Critical Play: Bluffing, Judging and Getting Vulnerable…

I have never considered myself a good liar. Growing up, honesty was something I valued deeply — lying felt uncomfortable, almost physically wrong. So when a group of people in CS246G sat down one night to play Avalon online, a hidden role game designed by Don Eskridge, I quickly realized I was out of my depth. This post explores what that discomfort revealed about my communication style, decision-making, and role within a group.

Avalon splits players into two teams: the loyal servants of Arthur and the hidden agents of Mordred. The good team doesn’t know who the evil players are, while the evil team knows everything. As an evil player, your job is to sabotage missions while convincing everyone you’re on their side. The game doesn’t just test your ability to lie. It forces you to confront how you communicate under pressure, and in doing so reveals aspects of your personality that everyday life rarely exposes. For me, that meant discovering that my hesitation and my discomfort with deception were not just personal quirks but active communication liabilities.

I’m the fifth player and my character is assassin in this round

In my first few rounds as an evil player, my hesitation was my biggest enemy. I paused too long before answering questions, avoided eye contact, and gave vague answers where a confident player would have been assertive. I was suspected and voted off missions early. Rather than taking an active role in shaping the group’s decisions, I defaulted to passivity, waiting for others to lead discussions and only speaking when directly questioned. The game showed me exactly how that discomfort manifested in my behavior in real time.

As the game progressed and me kept losing, something shifted. The desire to win became stronger than my discomfort. I started committing more fully to my role. I became more prompt in confronting challenges head-on. I even began to take ownership, cueing the flow of conversation by redirecting suspicion and framing how the group interpreted ambiguous votes. I wasn’t a natural liar, but I was stepping into a leadership role I hadn’t anticipated, learning to influence group dynamics under pressure.

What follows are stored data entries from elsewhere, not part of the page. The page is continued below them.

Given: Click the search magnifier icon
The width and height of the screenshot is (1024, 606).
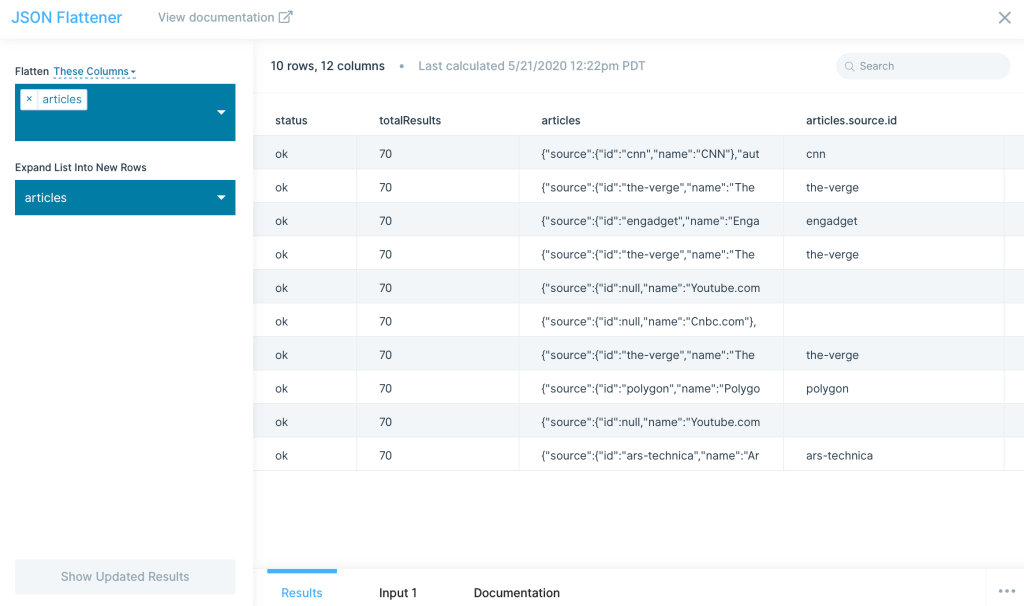Looking at the screenshot, I should click(852, 65).
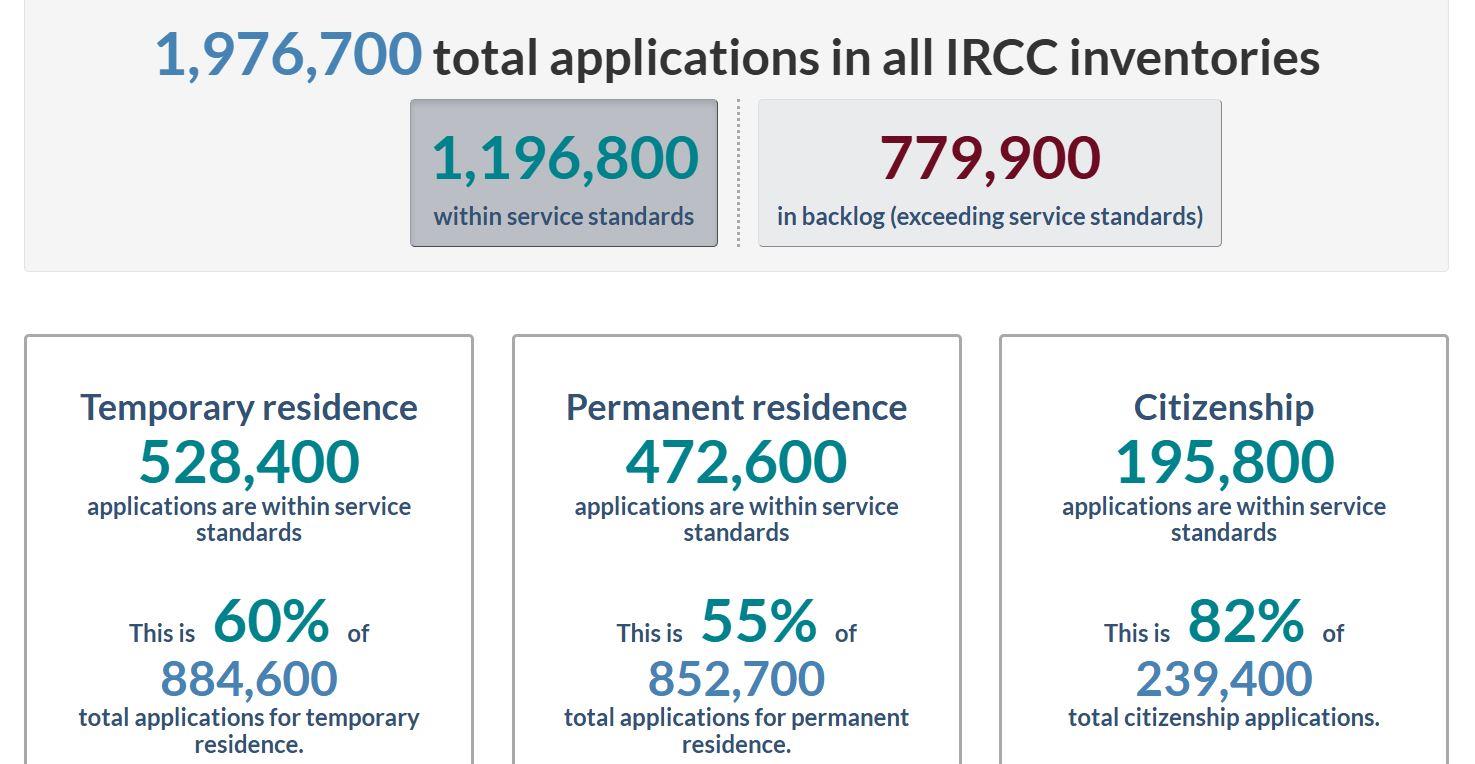Open the Temporary residence card heading
Screen dimensions: 1475x764
[x=249, y=407]
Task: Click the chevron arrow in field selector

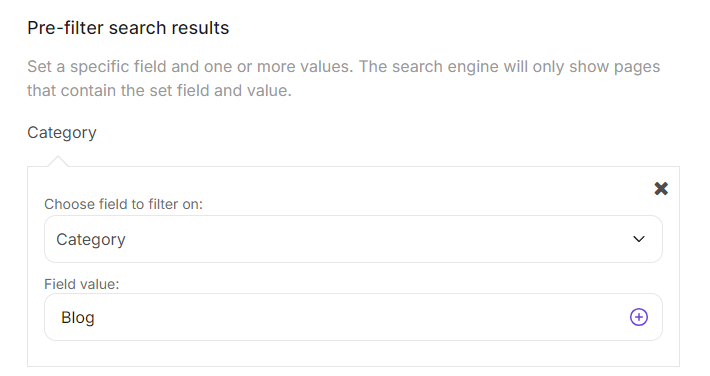Action: point(638,239)
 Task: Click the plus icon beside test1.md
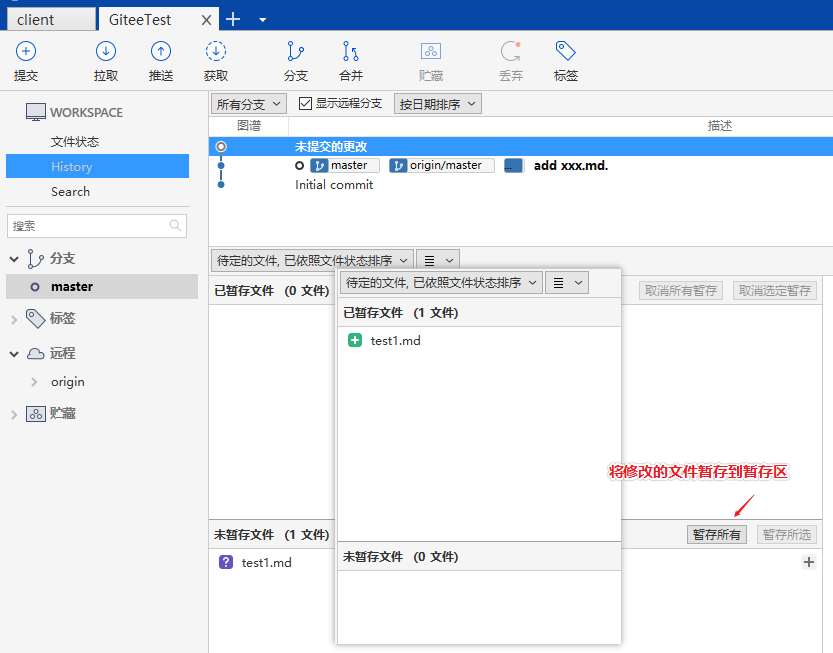pos(809,563)
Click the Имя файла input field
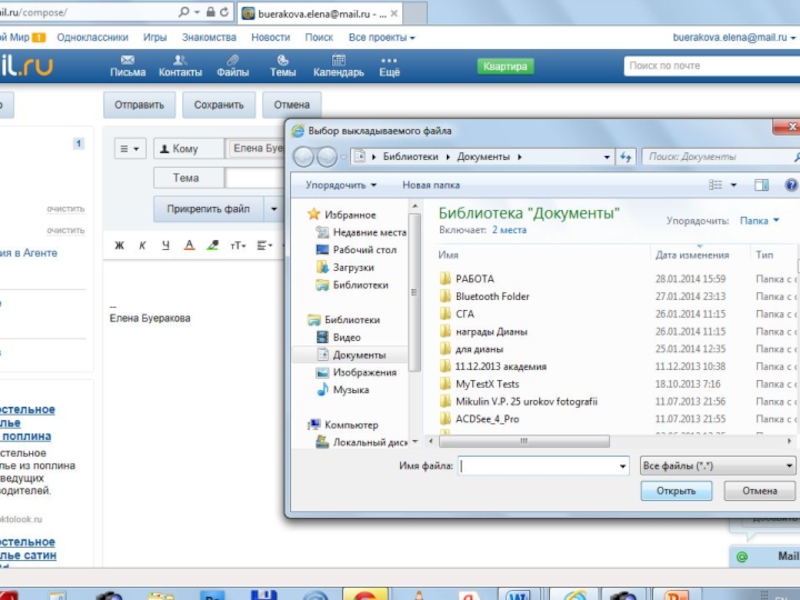 (x=543, y=466)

What surprised me most was that lying in Avalon is far more complex than simply saying false things. The real skill is dual communication, deceiving your enemies while simultaneously signaling your allies without being obvious. A carefully worded accusation, a vote that seems neutral but carries a hidden message. This layered communication is genuinely sophisticated, and it made me realize how much of real-world communication happens beneath the surface of what is literally said. It also revealed that effective decision-making in a group is not just about what you decide, but about how you shape the conditions under which others decide.

Assigned to the good team!

Comparison with Spyfall

Compared to Spyfall, another hidden role game we played the same night, the communication demands are quite different. In Spyfall, all players except the spy share the same location, and the non-spy players must describe it vaguely enough that the spy can’t guess, but concretely enough that teammates can confirm your identity. The communication skill there is precision and calibration: finding the exact middle ground between too much and too little information. Avalon, by contrast, demands outright deception and persuasion. Where Spyfall rewards subtle linguistic control, Avalon rewards social confidence and emotional masking.

MDA Analysis

Using the MDA framework, Avalon’s core mechanics like hidden roles, voting, and mission selection generate rich dynamics of suspicion, alliance-building, and misdirection. The aesthetics that emerge are precisely challenge and fellowship: players simultaneously cooperate within their hidden team while competing against the other side. Don Eskridge’s clever design decision is making the evil team asymmetrically informed: they know everything, while the good team knows nothing. This information asymmetry is what creates the tension and makes every conversation feel loaded with meaning.

However, one design flaw that impact player’s experience is the power imbalance between characters. Some roles like Merlin are central to the good team’s strategy, while others feel largely passive. As a less powerful character, I found myself eliminated from meaningful influence early, which was frustrating. A potential improvement would be giving weaker characters revival mechanics or situational abilities that activate under specific conditions, keeping all players engaged throughout the game rather than sidelining them after early mistakes.

Ethical Reflection

Lying is generally considered morally wrong, but I don’t think playing Avalon changes that fundamental calculus. In real life, we already engage in a form of deception daily: as adults, we mask our emotions, soften our true feelings, and present versions of ourselves tailored to different social situations. This kind of emotional concealment is widely accepted as a normal part of social life. Lying in Avalon operates in a similar register: it is a tool, not an act of malice, and the goal is never to genuinely harm or manipulate someone outside the game’s boundaries.

What makes games special is the magic circle, the shared agreement that what happens inside the game operates under different rules than real life. When you sit down to play Avalon, you implicitly consent to being lied to, and so does everyone else at the table. Lying here is for friendly competition and it creates tension, excitement, and the sense of achievement that comes with outsmarting your friends. The lie is a mechanic, not a betrayal. That said, I think the line becomes ethically complicated if someone uses the game as cover to manipulate others emotionally, or if players carry the deception beyond the magic circle. As long as everyone leaves the table as friends, the lying stays where it belongs.